This week we travel to Texas for the Valero Texas Open. Traditionally a tough spot on the PGA Tour, the Greg Norman designed AT&T Oaks Course is a long and tough Par 72. The tournament has always been the nomad of the PGA Tour as it has been played historically across the Fall Series before moving to before The Masters. This is now the third year where the tournament falls after the RBC Heritage, but for 2019 it was announced last week that this will again become the Masters curtain-raiser. The tournament was also played pre-2010 at the low scoring Par 70 at La Cantrera.
The winners’ list here includes Adam Scott (30/1), Jimmy Walker (25/1), Charley Hoffman (30/1) and Kevin Chappell (33/1) as well as Steven Bowditch (350/1), Brendan Steele (300/1) and Ben Curtis (150/1). Very much from the logical to the illogical!
Course Guide: The AT&T Oaks course at TPC San Antonio is not your typical US golf course and, if conditions allow, it traditionally plays fiery and fast. This Greg Norman design (remember El Camaleon, home of the OHL Classic, is his other currently scheduled PGA Tour course) is a stretching Par 72 measuring 7,435 yards and features tight fairways at over 300 yards carry, the likes of which we saw at GC of Houston a few weeks back. However miss the fairway and the rough is more penal than Houston, plus there’s all manner of natural hazards. Greens are undulating, multi-tiered and exotic in their grass structure featuring Emerald Dwarf Bermudagrass overseeded with a combination of Velvet Bentgrass and Poa Trivialis. Scoring difficulty, as is the norm in Texas, is dictated by wind strength and with at least 3 days featuring gusting 20+ mph winds in San Antonio this week, don’t expect a birdie barrage.

-------------------------

** To be done **
1. Answer these questions from the Valero Texas Open preview.
(a) Who designed the AT&T Oaks Course?
(b) At which course was the tournament played before 2010?
(c) How many yards does the AT&T Oaks course measure?
2. Continue the Valero Texas Open preview from where it stops.

** Dataset extract **

-------------------------

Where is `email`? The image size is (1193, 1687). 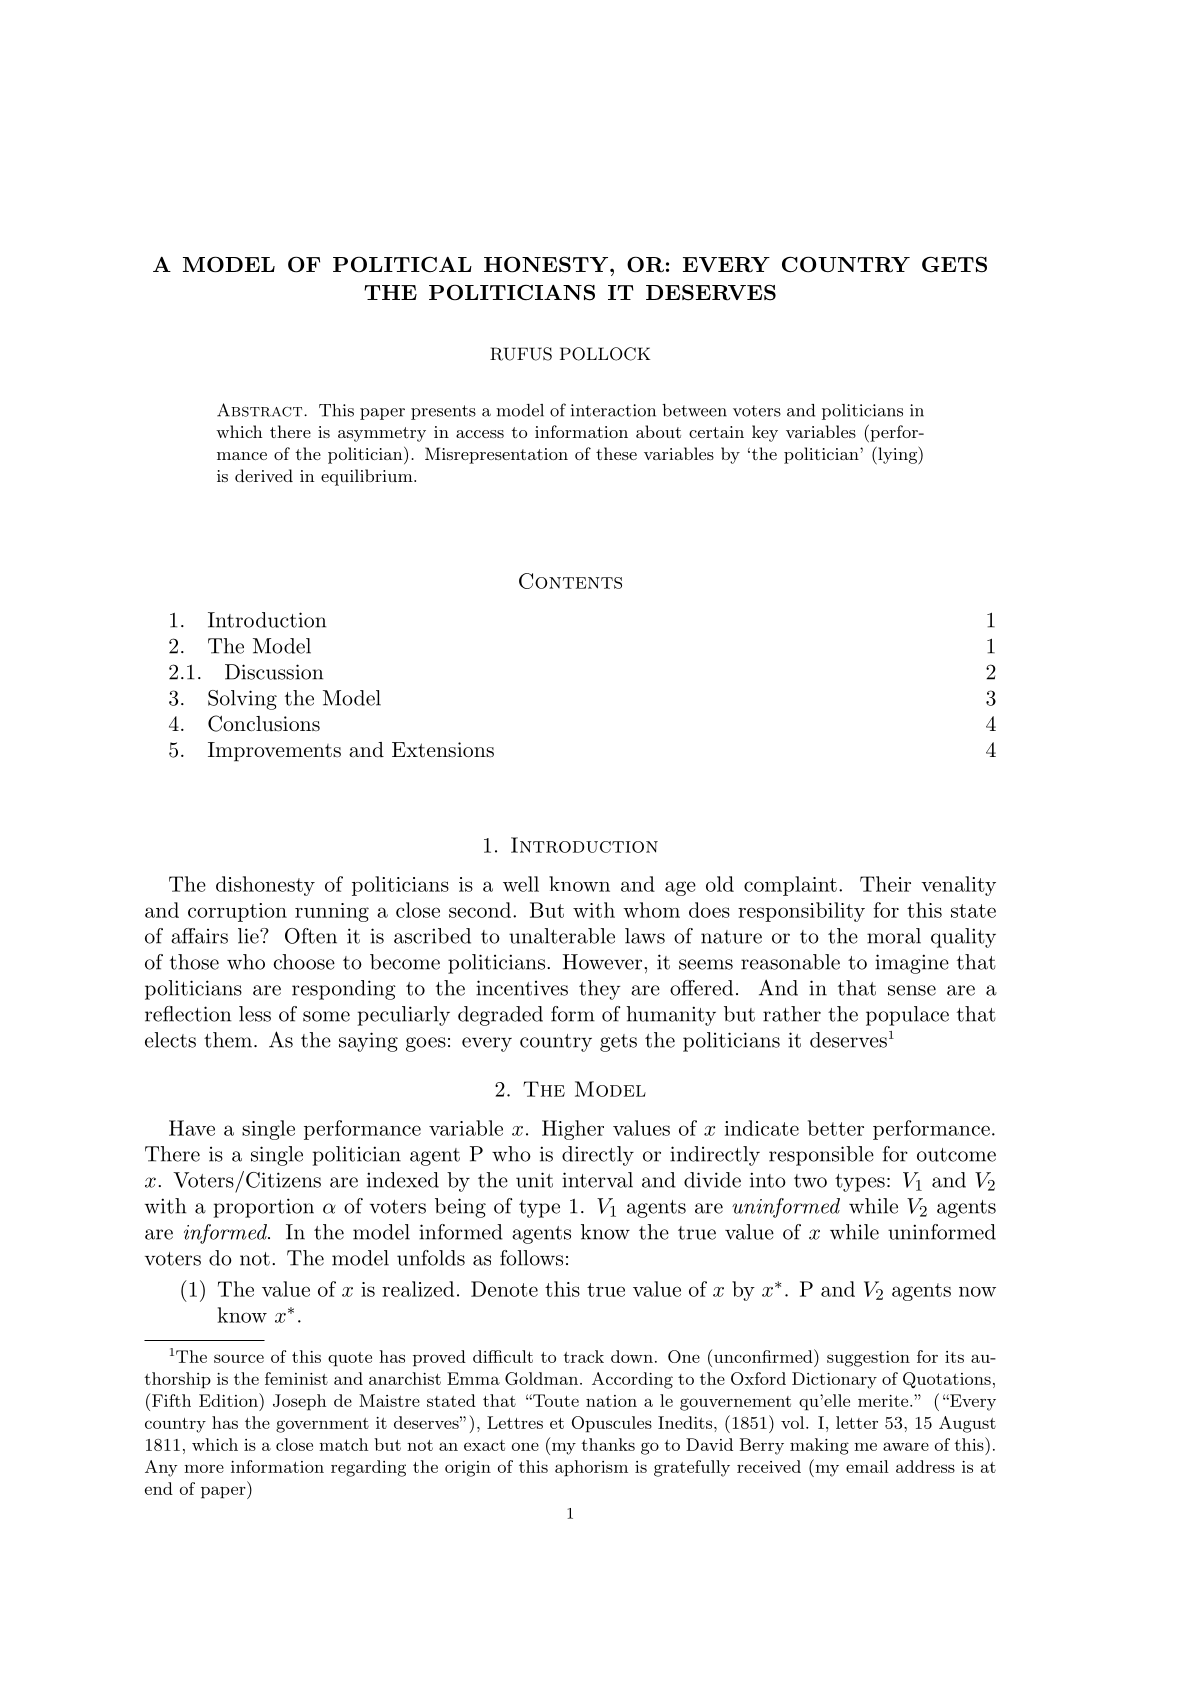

-------------------------

** Set of answers **
1.
(a) Greg Norman
(b) The Par 70 at La Cantrera
(c) 7,435 yards

2.
Oaks Course, TPC San Antonio, San Antonio, Texas: Designer: Greg Norman 2009; Course Type: Technical; Par: 72; Length: 7,435 yards; Holes with Water Hazards: 2; Fairways: Bermudagrass, Rye & Fescue; Rough: Bermudagrass 2″; Greens: 6,400 sq.ft average Emerald Dwarf Bermudagrass overseeded with Velvet Bentgrass and Poa Trivialis; Tournament Stimp: 11.5ft; Course Scoring Average 2012: 73.97 (+1.97), Difficulty Rank 4 of 49 courses. 2013: 72.74 (+0.74), Difficulty Rank 15 of 43 courses. 2014: 73.29 (+1.29), Rank 8 of 48 courses. 2015: 74.52 (+2.52), Difficulty Rank of 2 of 52 courses. 2016: 72.21 (+0.21), Difficulty Rank of 17 of 50 courses. 2017: 72.85 (+0.85), Difficulty Rank of 10 of 50 courses.
Fairway Widths (yards): Below are the fairway widths for the Oaks Course, TPC San Antonio and how they compare to recent courses on Tour:
Course Designer Links: For research purposes other Greg Norman designs include:
Course Overview: The Oaks Course layout is undoubtedly a brute. Take 2016: despite a soft course, relatively receptive greens and tranquil conditions across the opening 3 days of play, only 3 players made it into double-digit under par numbers. 2017 saw plenty of rain hit the course on tournament Monday, but despite a soft course and receptive greens only winner Kevin Chappell and runner-up Brooks Koepka made it to double-digits under par. A mixture of course length, intimidating tee shots, all manner of off-fairway hazards and tough, undulating green complexes make the course a technical beast. Greens are also perched up with fairway cut around them, taking errant approaches into collection areas. It’s hardly a surprise then that the greens here were the 3rd hardest to hit on the PGA Tour last season.
Power hitting is undoubtedly a huge advantage here, allowing the par-5s to be unlocked, and it’s noticeable that 3 of the previous 5 winners here have led par-5 scoring in the week they triumphed: Laird (2013), Walker (2015) and Hoffman (2016) shot -10, -12 and -9 across their 16 looks at the long holes. Shorter hitters can contend, but since Greg Norman re-sculpted the course prior to the 2013 renewal, power wins. Although critical, par-5 scoring on this course is tremendously hard with 3 of the 4 ‘scoring holes’ measuring over 590 yards. Greens are severely contoured so putting is difficult and the fairways are some of the most testing the Tour pros will face this season. For me though on a course that traditionally ranks as one of the hardest for Greens in Regulation when the wind blows, and also in the bottom 3 on Tour for par-5 Birdie or Better Conversion, we need to look for aggressive ball-strikers who are very apt at Going for the Green as much as possible.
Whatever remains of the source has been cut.